Língua do processo: espanhol

Partes

Demandantes: La Mutualidad General de la Abogacía (Madrid) e outros 75 demandantes (representantes: R. Pelayo Jiménez, A. Muñoz Aranguren e P. Hermida Paredes, advogados)

Demandados: Banco Central Europeu e Conselho Único de Resolução

Pedidos

Os demandantes concluem pedindo que o Tribunal Geral se digne:

declarar a responsabilidade extracontratual do BCE e do CUR em consequência dos incumprimentos especificados no pedido e condená-los a indemnizar os demandantes pelos danos causados, calculados no valor patrimonial das suas ações que, segundo a própria «Avaliação 1» do CUR, ascendiam a 2,0020217€/ação e, subsidiariamente, condenar as instituições demandadas a pagar uma indemnização no valor de 0,8442 €/ação.

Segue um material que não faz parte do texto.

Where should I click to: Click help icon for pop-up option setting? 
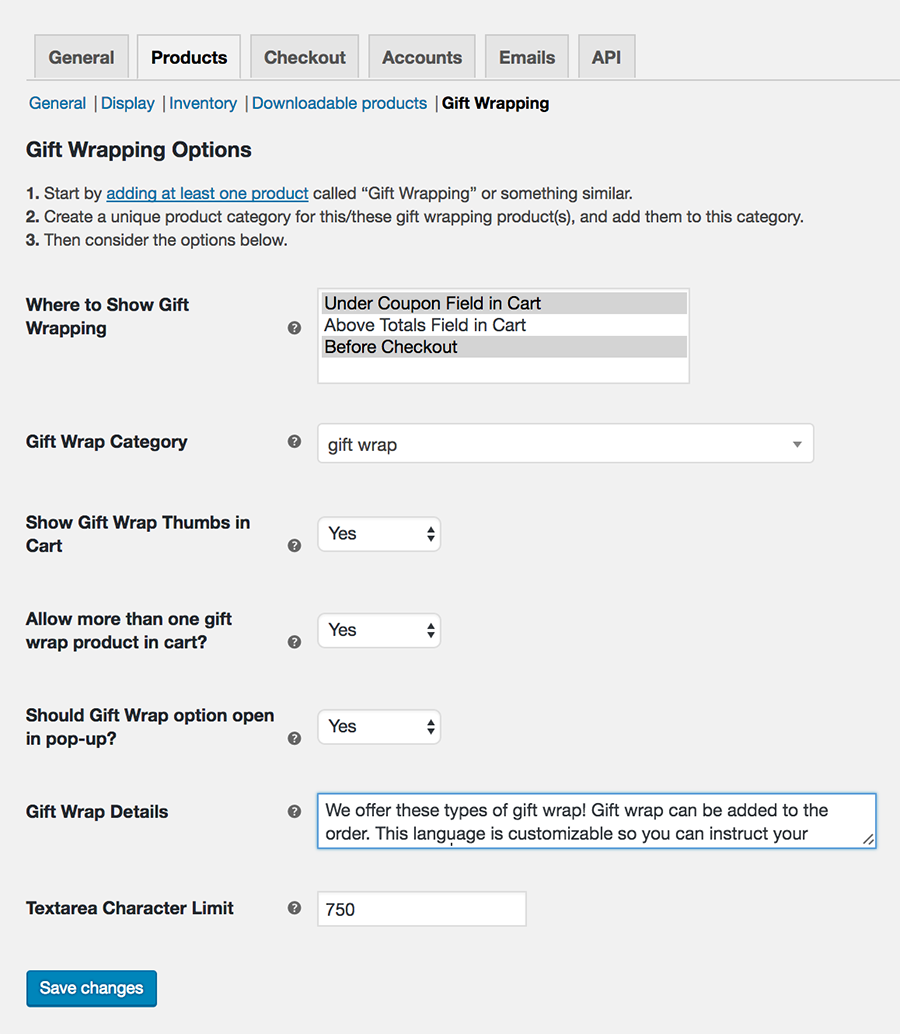294,738
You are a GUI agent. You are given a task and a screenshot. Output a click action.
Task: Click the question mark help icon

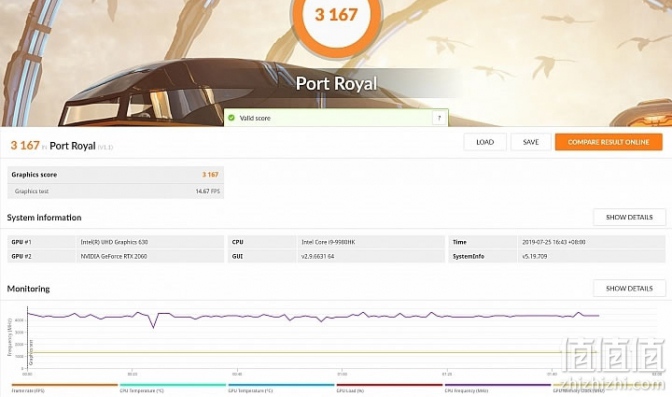click(x=439, y=118)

acrescentar ao montante da condenação os juros compensatórios calculados em conformidade com a taxa de inflação anual declarada pelo EUROSTAT em Espanha, desde 6 de junho de 2017 até à prolação do acórdão, acrescidos de juros de mora (à taxa fixada pelo BCE para as suas principais operações de refinanciamento, acrescida de dois pontos percentuais), a partir da data do acórdão que reconheça a obrigação de reparação do dano até ao seu pagamento efetivo.

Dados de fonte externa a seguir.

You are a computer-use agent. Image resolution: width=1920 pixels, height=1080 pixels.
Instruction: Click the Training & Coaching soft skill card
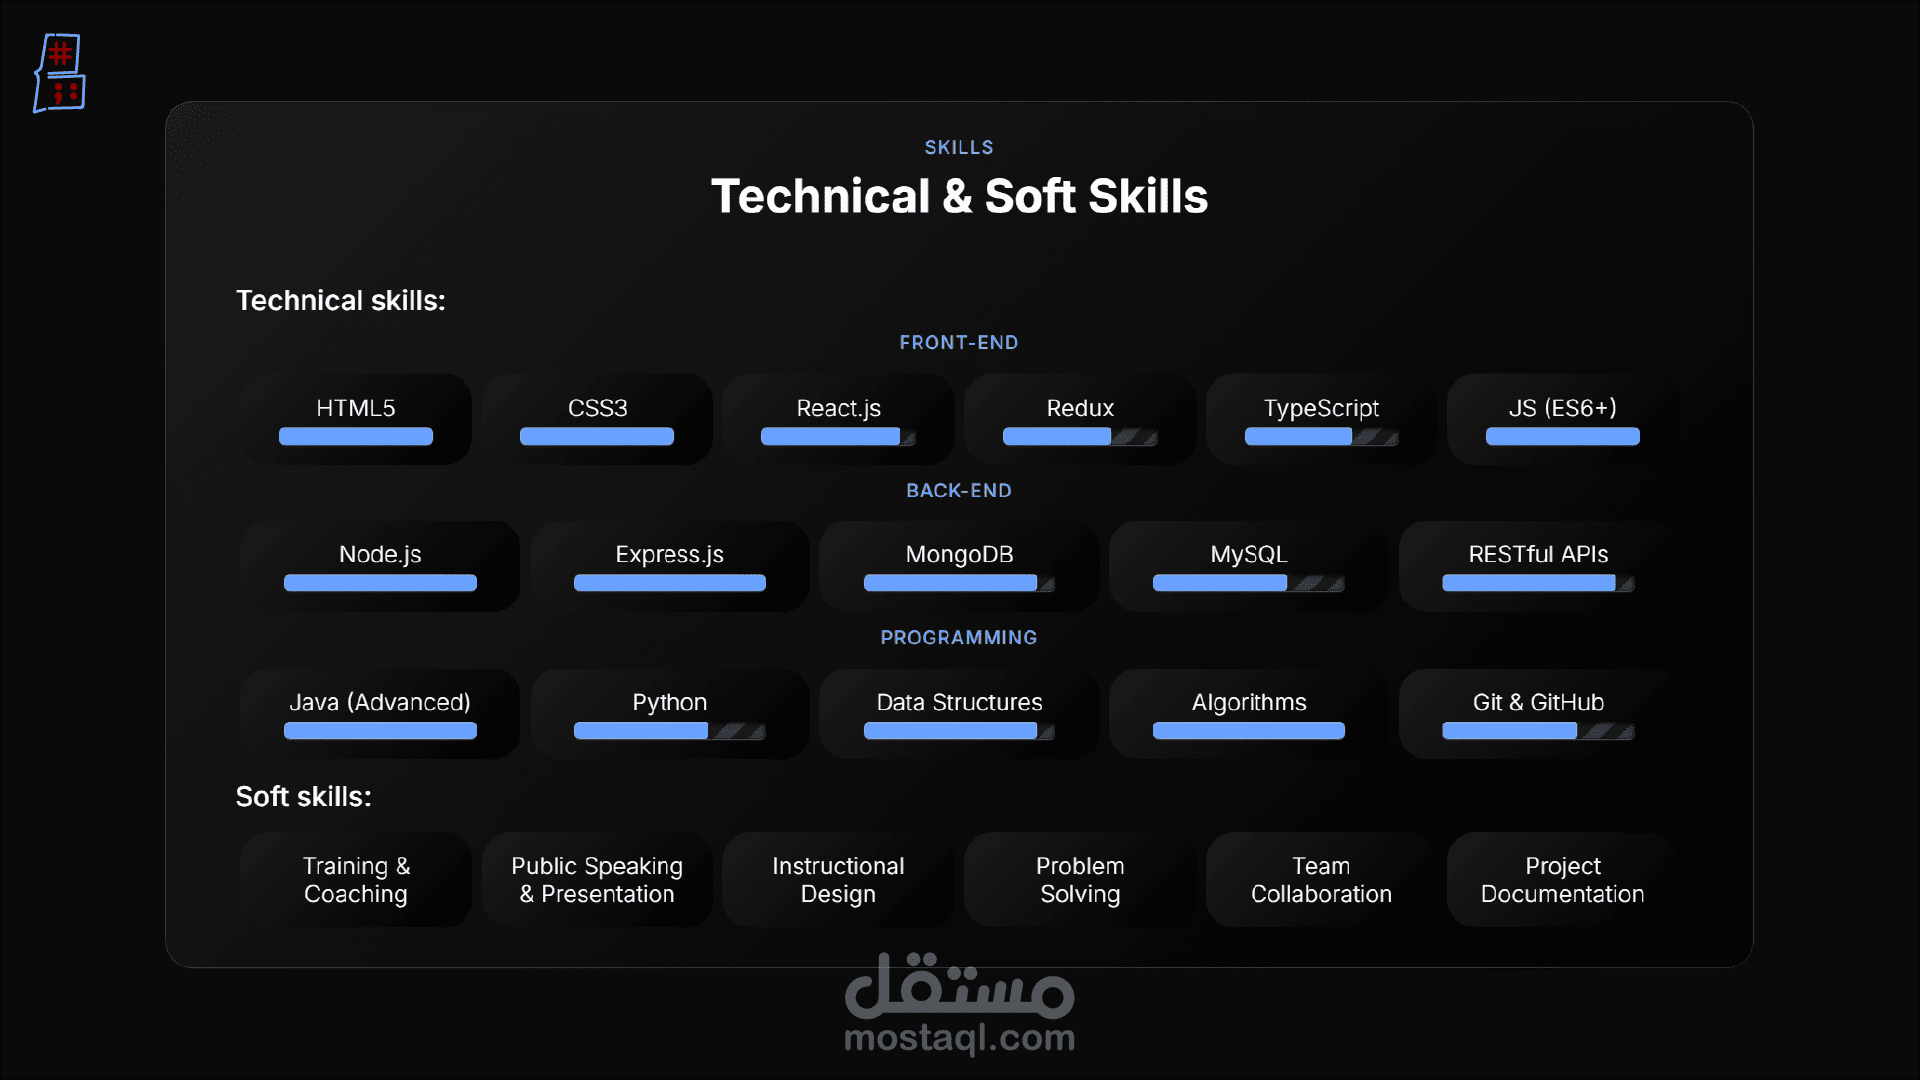pos(355,880)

condenar as instituições demandadas no pagamento das despesas do processo.

Fundamentos e principais argumentos

Os demandantes invocam dois fundamentos de recurso.

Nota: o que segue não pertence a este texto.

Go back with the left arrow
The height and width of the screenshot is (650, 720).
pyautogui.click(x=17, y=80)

Primeiro fundamento, com base em atos ou omissões do Banco Central Europeu alegadamente ilícitos ou negligentes. A este respeito, alega:

Violação do princípio da confiança legítima pelo facto de o BCE ter criado expectativas legítimas nos acionistas do Banco Popular Español, S.A., como instituição responsável pela realização de processos de análise e avaliação para fins de supervisão (SREP).

Violação do dever de diligência e da boa administração por parte do BCE, ao não ter adotado as medidas adequadas de ação rápida e/ou de recuperação do Banco Popular Español, com incumprimento das orientações relativas aos fatores que podem determinar a ação rápida (artigo 27.°, n.° 4, da Diretiva 2014/59).

Segundo fundamento, com base nos atos do Conselho Único de Resolução alegadamente ilícitos ou negligentes. A este respeito, alega:

–    Violação dos artigos 7.° e 13.° do Regulamento (UE) n.° 806/2014 e do artigo 3.°, n.° 4, da Diretiva 2014/59, devido à atuação descoordenada do CUR com o BCE, bem como pela falta de atualização do Plano de Resolução do Banco Popular Español.

–    Violação da obrigação de confidencialidade por parte do CUR, com a correspondente infração dos artigos 339.° TFUE e 88.°, n.° 1, do Regulamento (UE) n.° 806/2014.

–    Violação do artigo 20.° do Regulamento (UE) n.° 806/2014, pela recusa do CUR de pedir uma avaliação definitiva do Banco Popular Español e pela correspondente infração do dever de diligência e da boa administração.